Companies with departments located in different parts of the country can also organize get-togethers in the metaverse. Hence, people get over the “nice to meet you” hump when first seeing each other. When the teams come together physically for an annual retreat, the awkwardness of first seeing each other is gone, and it’s easier to get down to business.
What the metaverse is not trying to be
I refer back to that exciting day when Zuckerberg made the video that launched a thousand ideas. People, including investors and tech enthusiasts everywhere, were left speechless by too many expecting what would be the new normal. Business, meetings with friends, family gatherings, and even dates were going to be going down in the metaverse.
Many people were genuinely excited and couldn’t wait to get their avatars up and bounding from world to world.

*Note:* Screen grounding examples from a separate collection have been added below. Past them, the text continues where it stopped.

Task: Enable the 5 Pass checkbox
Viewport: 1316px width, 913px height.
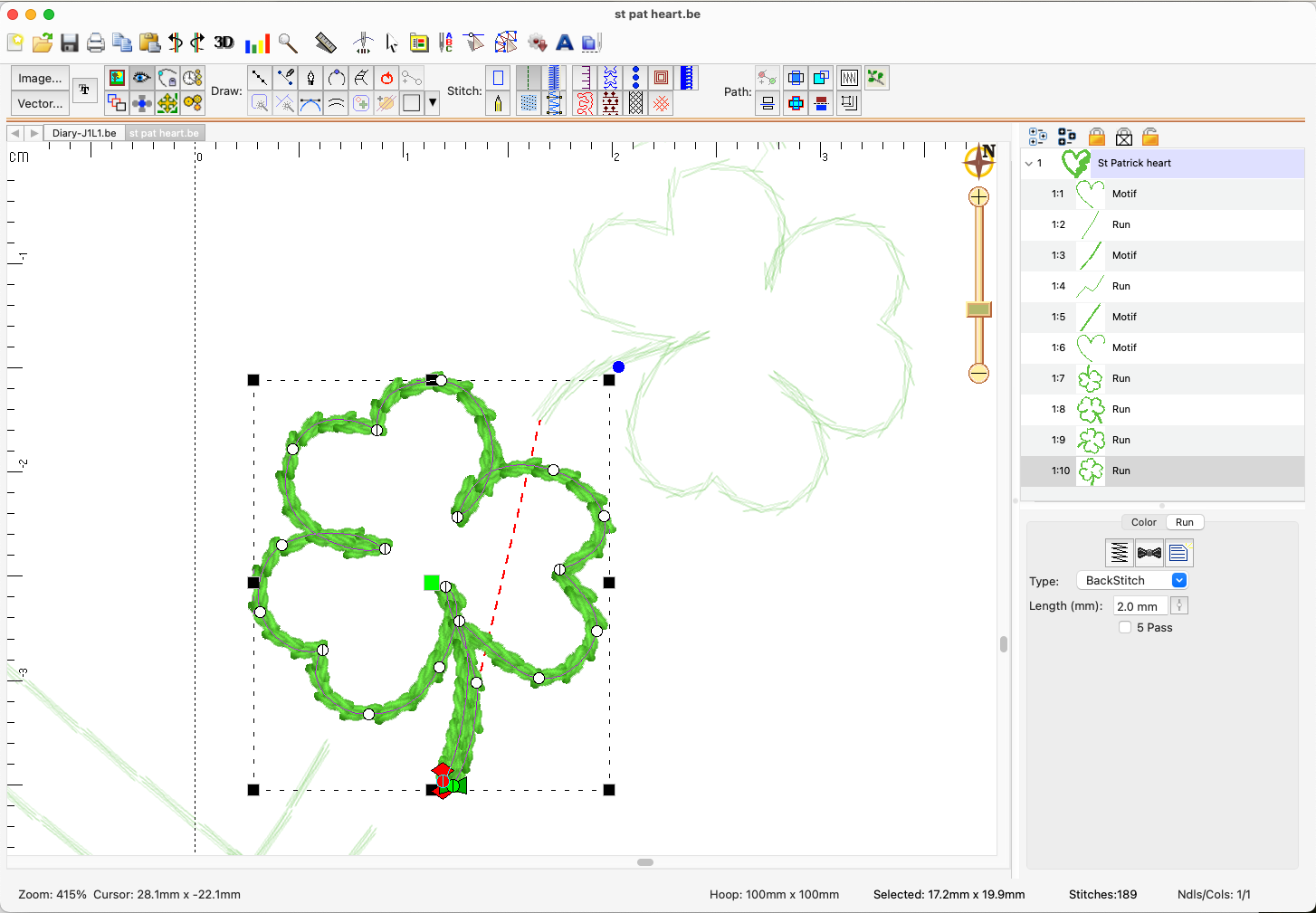Action: pyautogui.click(x=1125, y=627)
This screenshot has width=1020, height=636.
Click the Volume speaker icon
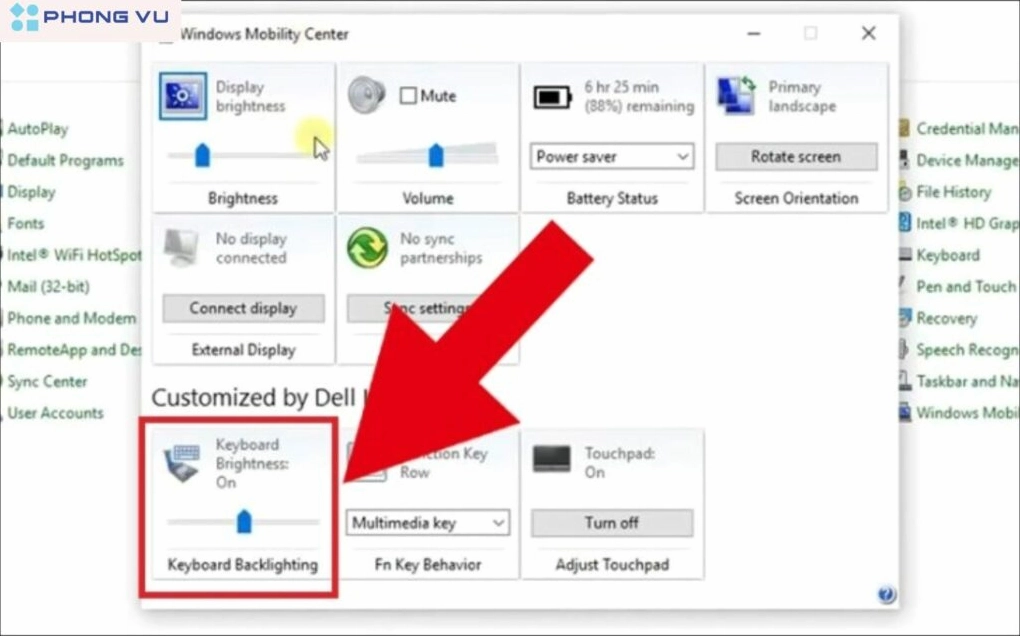[x=366, y=96]
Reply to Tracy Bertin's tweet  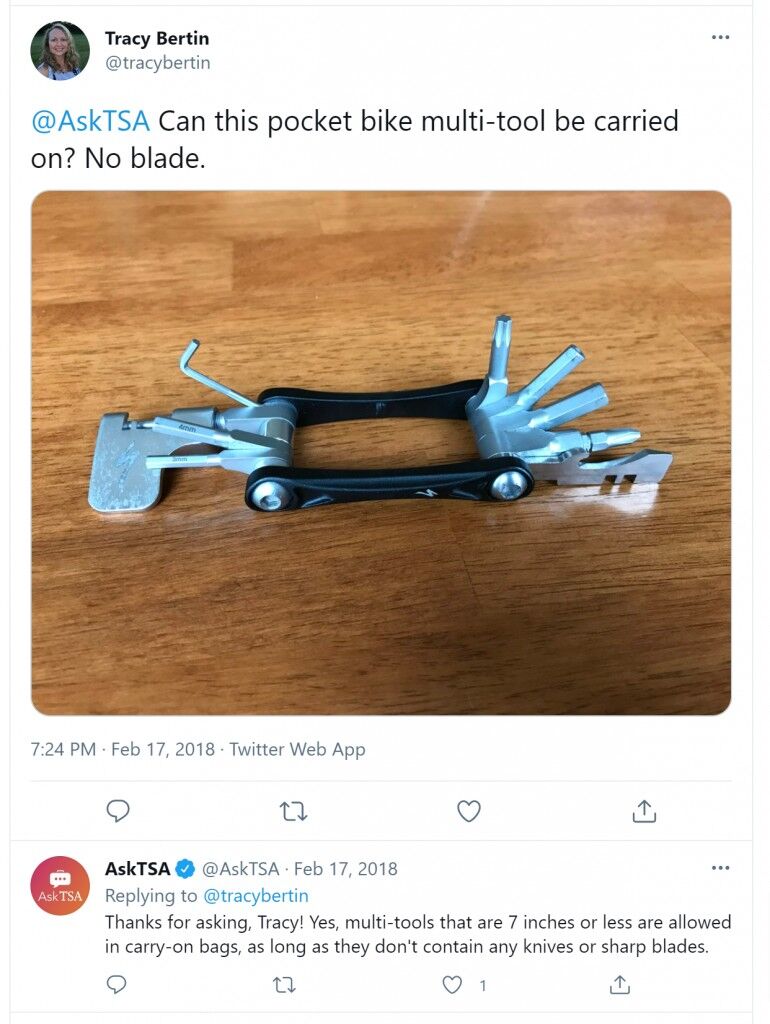[118, 810]
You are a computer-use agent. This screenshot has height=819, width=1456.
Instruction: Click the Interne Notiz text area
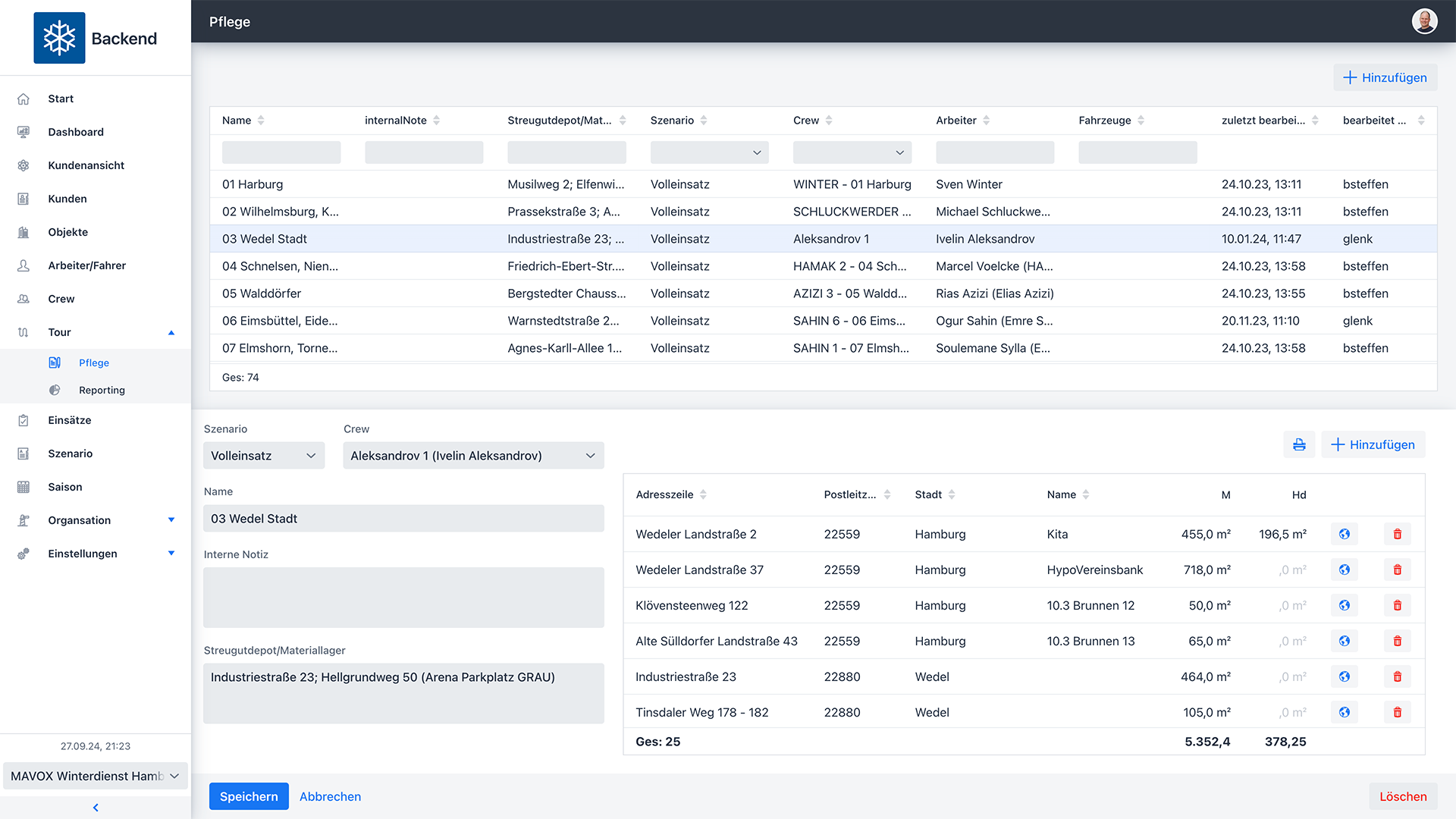point(403,597)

After all, that is one of the ultimate goals of the metaverse. You create an avatar, and that virtual being then moves freely between platforms with you guiding it. In some cases, thanks to artificial intelligence, the avatar lives a life while you are away — albeit this is very rare, and so far, I have never seen this in reality.
As I said, expectations were high, too high, and that is why today, we are at a place where a lot of the expectations from 2022 have dissipated. What Zuckerberg was sharing was a glimpse of the future, and he was severely misunderstood.

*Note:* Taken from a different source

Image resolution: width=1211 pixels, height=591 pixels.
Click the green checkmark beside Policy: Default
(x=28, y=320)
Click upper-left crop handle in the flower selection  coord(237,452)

Zuckerberg aside, the men and women currently building the metaverse never promised anyone a rose garden — meaning, not one project ever aspired to transition humankind from reality to virtual reality. In my time with Mytaverse, one of the architects of the metaverse today, the goal was always to make the metaverse an add-on to reality. An opportunity to meet with colleagues and customers and even sometimes learn in close-knit and quaint settings virtually without traveling thousands of miles.

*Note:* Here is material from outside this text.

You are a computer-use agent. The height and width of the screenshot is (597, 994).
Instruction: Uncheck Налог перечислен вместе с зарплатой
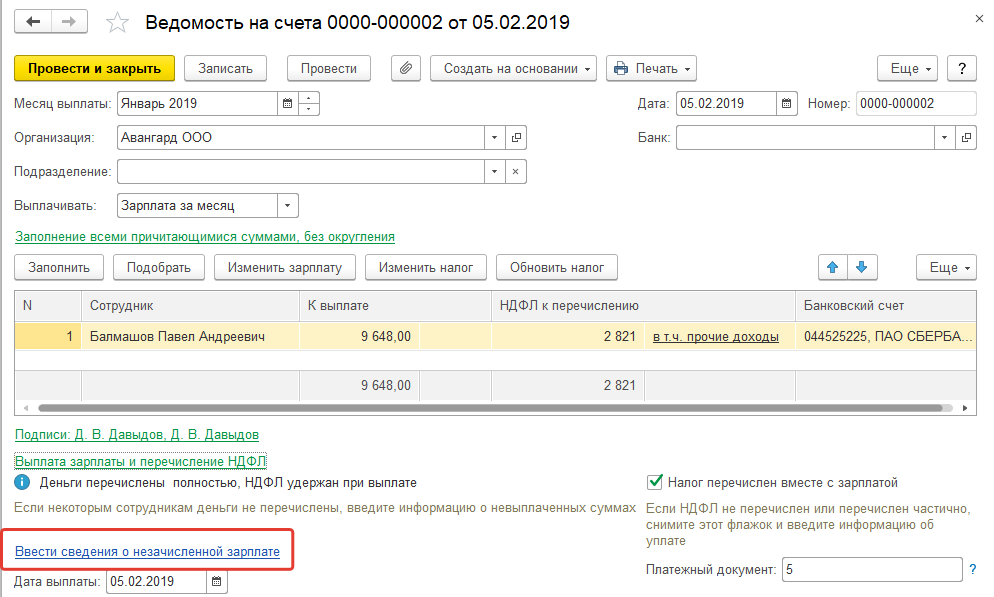pyautogui.click(x=656, y=482)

One area where the metaverse is proving valuable while also lowering carbon footprints is exhibitions with heavy machinery. Rather than bring a $30-million crane halfway across the world to a show in Munich, Germany, for example, some exhibitors are inviting attendees into their virtual showrooms where they can see digital twins of those same cranes. The savings for the company not transporting the crane are tremendous, and from the standpoint of ESG (environmental, social, and governance), it is a great win.
The metaverse is not supposed to be this great flash-moment when suddenly everyone in the world awakes and finds themselves embedded in a virtual existence. In ways similar to so many other technological advances, the metaverse is going to be a gradual striding forward in humankind’s evolutionary cycle. The telephone put an end to telegraph operators. The car decreased the need for stables of horses. Electricity made fireplaces a luxury and not a necessity. Email has made mailing letters to convey greetings nearly obsolete.
The metaverse will never replace reality, but it will provide ways around physical meetings when such meetings are neither necessary nor possible. The metaverse will enhance reality in ways that few could have ever imagined a camera would do to entertainment — these examples of technology’s effects on our “every day” are countless.
If you own a company, teach, create art, or just want to meet with family members who happen to live all around the world, a metaverse presence is a way to overcome physical space and be together, even if it is virtually. Most people who will read this article have never been on a metaverse. I am willing to bet that by the end of 2024, many will have spent at least a moment or two in a virtual expression of reality.
As Buzz Lightyear used to say: To infinity and beyond!